30 octobre 1991 Paru dans le N°149 à la page 55 ( mots)
Rédigé par : Pierre SCOTTE et Jean AUBERT

Lorsqu’il évoque le coût du traitement appliqué à l'eau d’une piscine, le responsable ne tient compte en général que du coût des produits qu'il va mettre en œuvre, car bien souvent ce sont les services techniques municipaux qui gèrent l’ensemble des installations.

Les produits de traitement ne représentent que 4 % en moyenne du coût de fonctionnement de la piscine, c’est-à-dire des dépenses de fonctionnement, en excluant les frais financiers et les grosses réparations qui sont considérées comme de l'investissement (mise en conformité, remplacement des filtres). Or, du choix judicieux des produits de traitement et de leur bonne utilisation va dépendre une économie ou un surcoût sur différents postes de dépenses, soit :

Le coût du traitement

— d'une manière quantitative (donc directement chiffrable) :
  * sur les coûts de fonctionnement (coût matière, main-d'œuvre, énergie),
  * sur les investissements : coût d’achat du matériel de mise en œuvre, durée de vie du matériel, maintenance, corrosion,
— d'une manière qualitative (non directement chiffrable) :
  * conditions d’hygiène et sécurité du personnel (accidents, arrêts de travail),
  * conditions de confort du public (nombre d’entrées).

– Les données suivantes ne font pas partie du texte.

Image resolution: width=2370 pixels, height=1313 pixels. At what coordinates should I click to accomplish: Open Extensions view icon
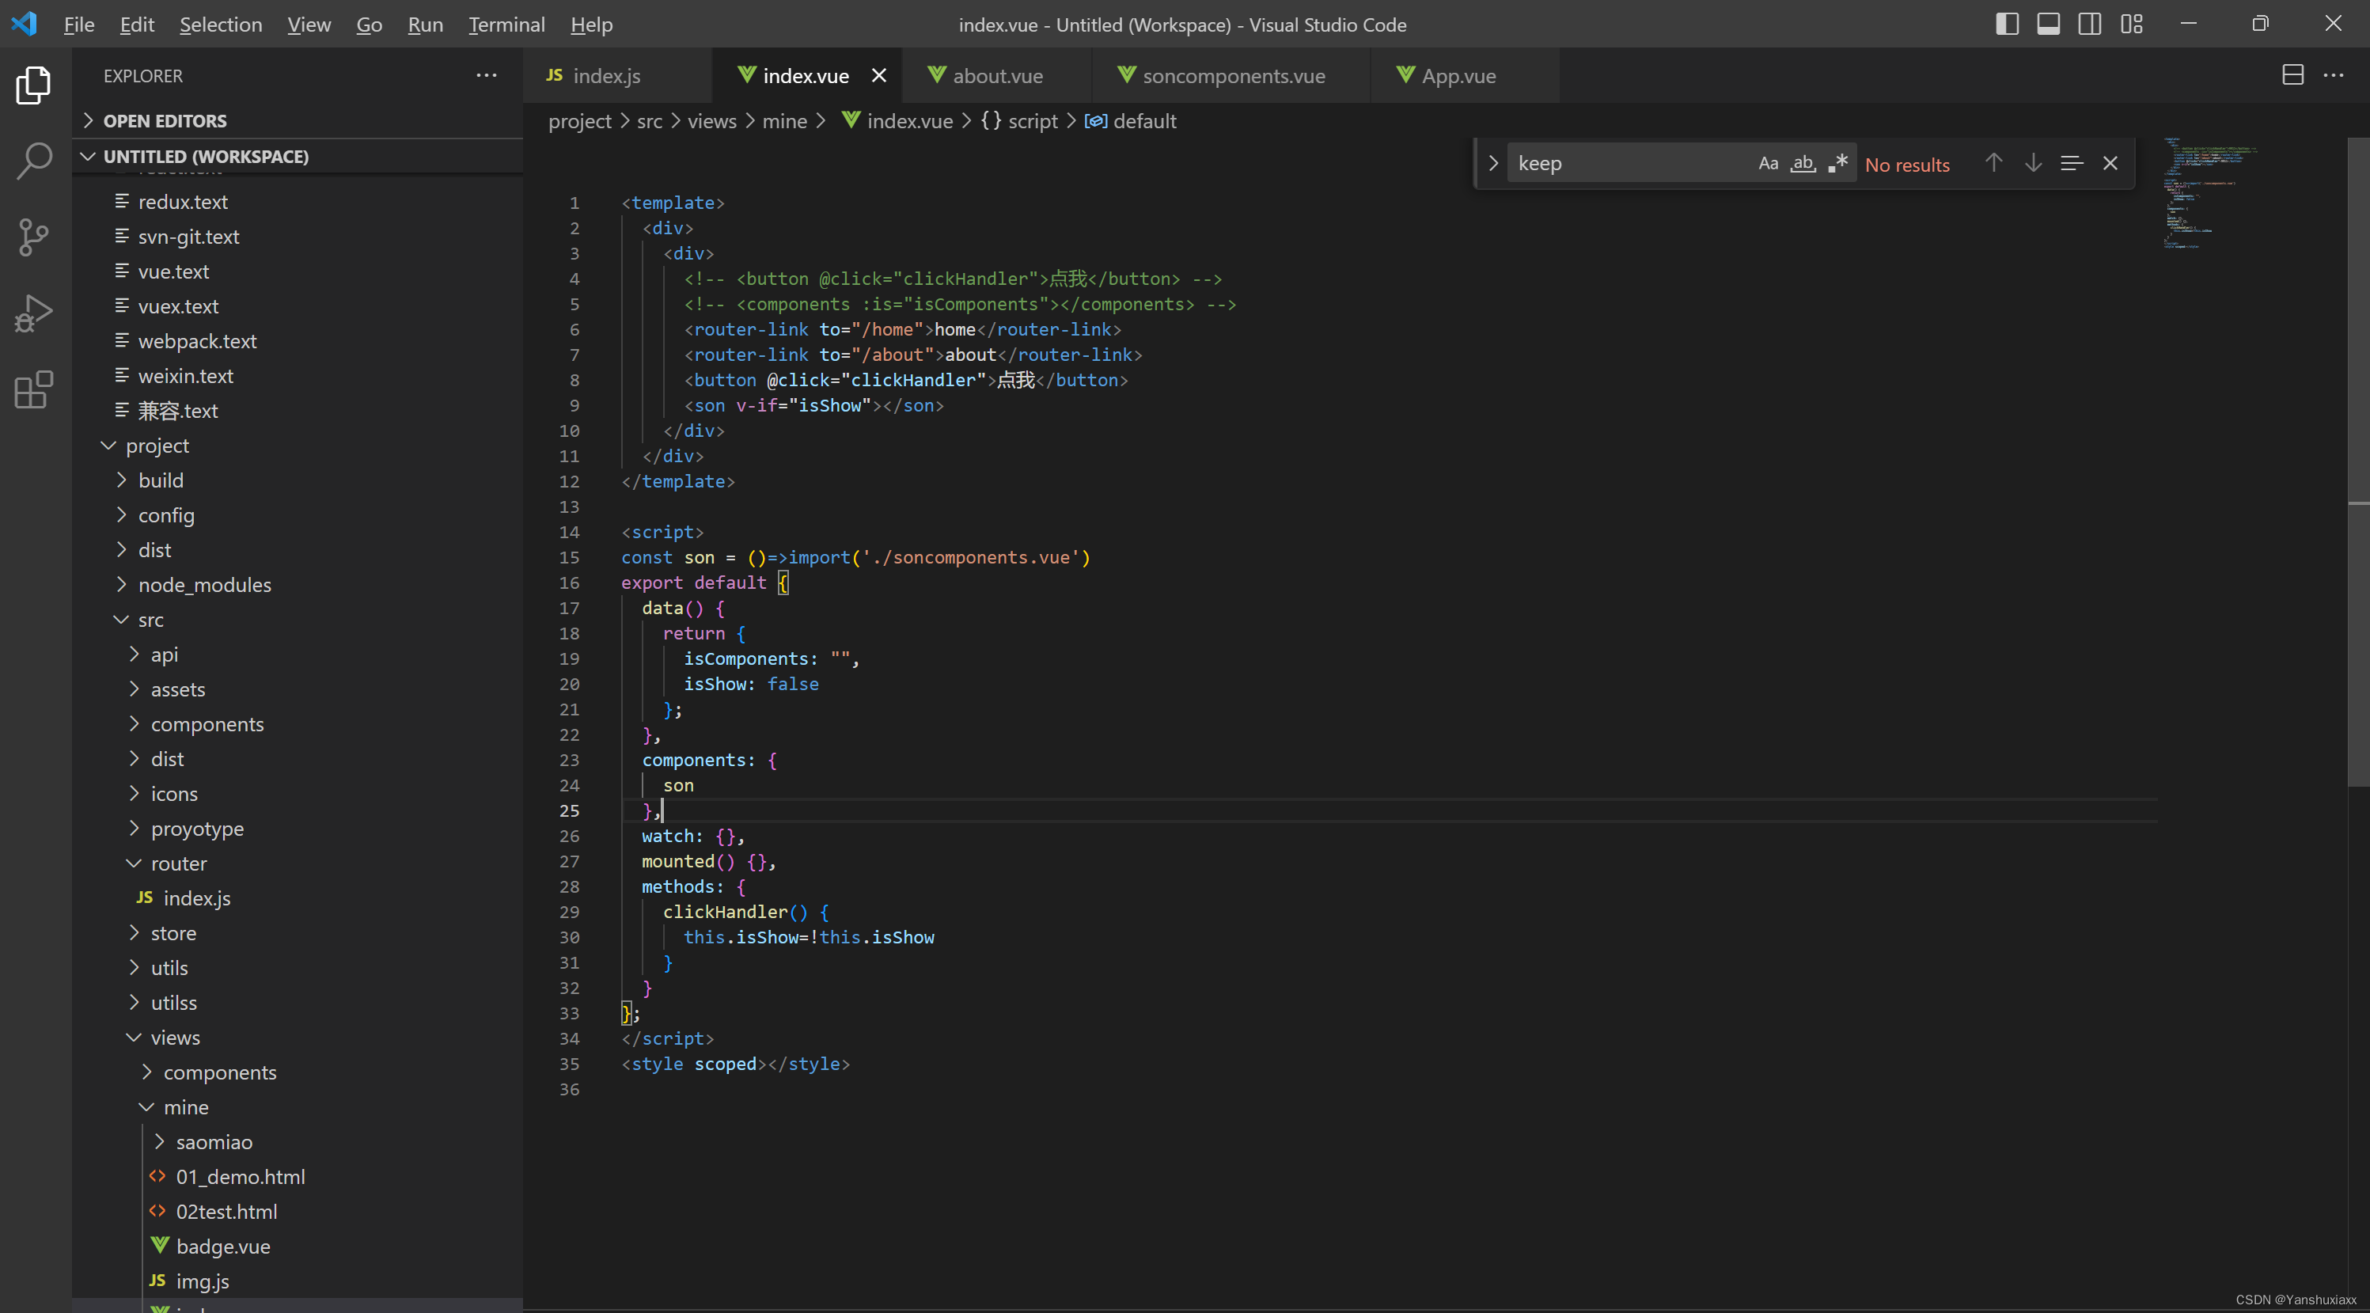point(34,390)
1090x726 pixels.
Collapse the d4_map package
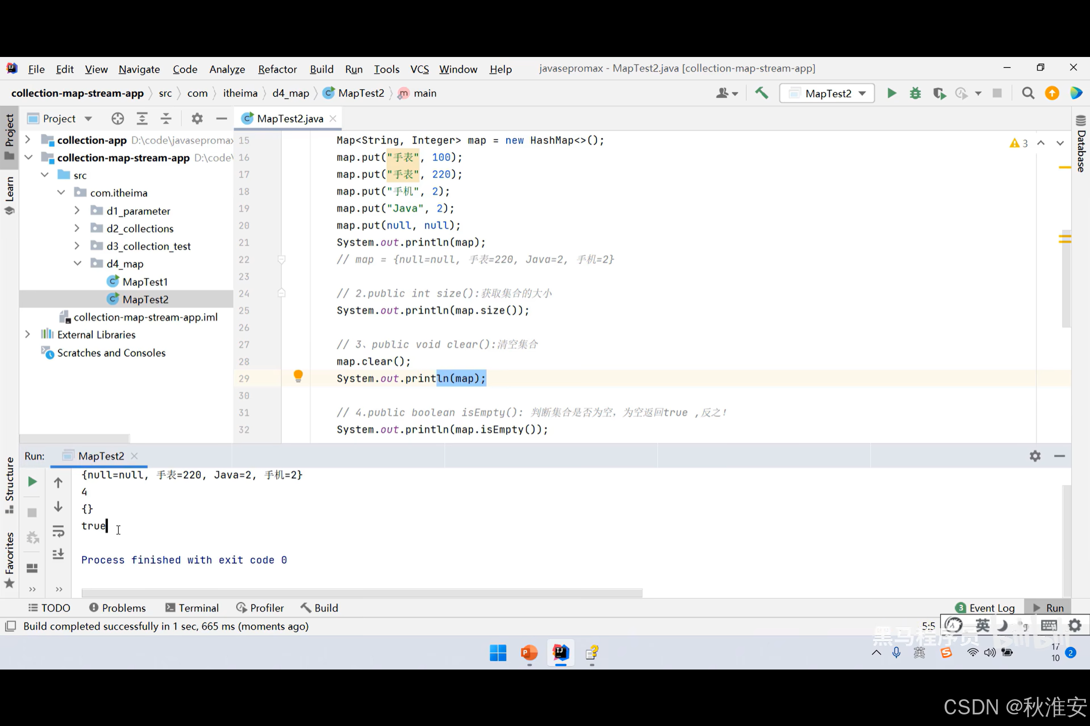point(77,263)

Il est évident que de faibles variations sur les postes du personnel et du chauffage (qui représentent 75 à 80 % du budget de fonctionnement) vont entraîner des répercussions bien plus importantes que des variations notables sur le coût des produits :

chaque piscine, chaque eau, chaque type de gestion créent autant de cas particuliers, et il est donc difficile de chiffrer des coûts d’exploitation pour chaque établissement ; néanmoins en se plaçant dans des conditions moyennes on peut dresser une évaluation, ainsi qu’un canevas qui permettra d’étudier chaque cas particulier.

Diverses considérations sont en effet évidentes :

— le prix de la main-d'œuvre peut varier d'une piscine à l'autre,
— l'importance du temps de travail dépend du personnel dont on dispose,
— le prix des produits de traitement peut varier sensiblement en fonction des conditions locales (éloignement des sources d’approvisionnement, condition de concurrence, etc.) et des quantités consommées (consigne de bidons, transport...).

Choix de l’exemple

Nous nous placerons dans le cas classique d'une piscine couverte du type traditionnel comportant un bassin de 1000 m² de 2 m de profondeur moyenne et conforme aux normes de 1981. On supposera que l’eau est de qualité normale, c’est-à-dire qu’elle est équilibrée (TH 12 à 20° F/TAC 15 à 30°F) et qu'il n’est donc pas nécessaire d’ajouter des réactifs pour modifier son équilibre calco-carbonique.

Précisons que le pH d’alimentation est de 7,5 ± 0,1, que la filtration s’effectue sur filtre à sable dit « lent » (U < 20 m/s) et que la fréquentation est évaluée à 650 personnes par jour.

Coût du traitement de filtration

Le seul traitement à effectuer est la mise en œuvre de floculant (sulfate d’alumine). La quantité journalière à mettre en œuvre est d’environ 0,5 g/m³ d'eau recyclée soit 3 kg/j. La main d'œuvre de dissolution peut être estimée à 6 mn/j soit 5 F.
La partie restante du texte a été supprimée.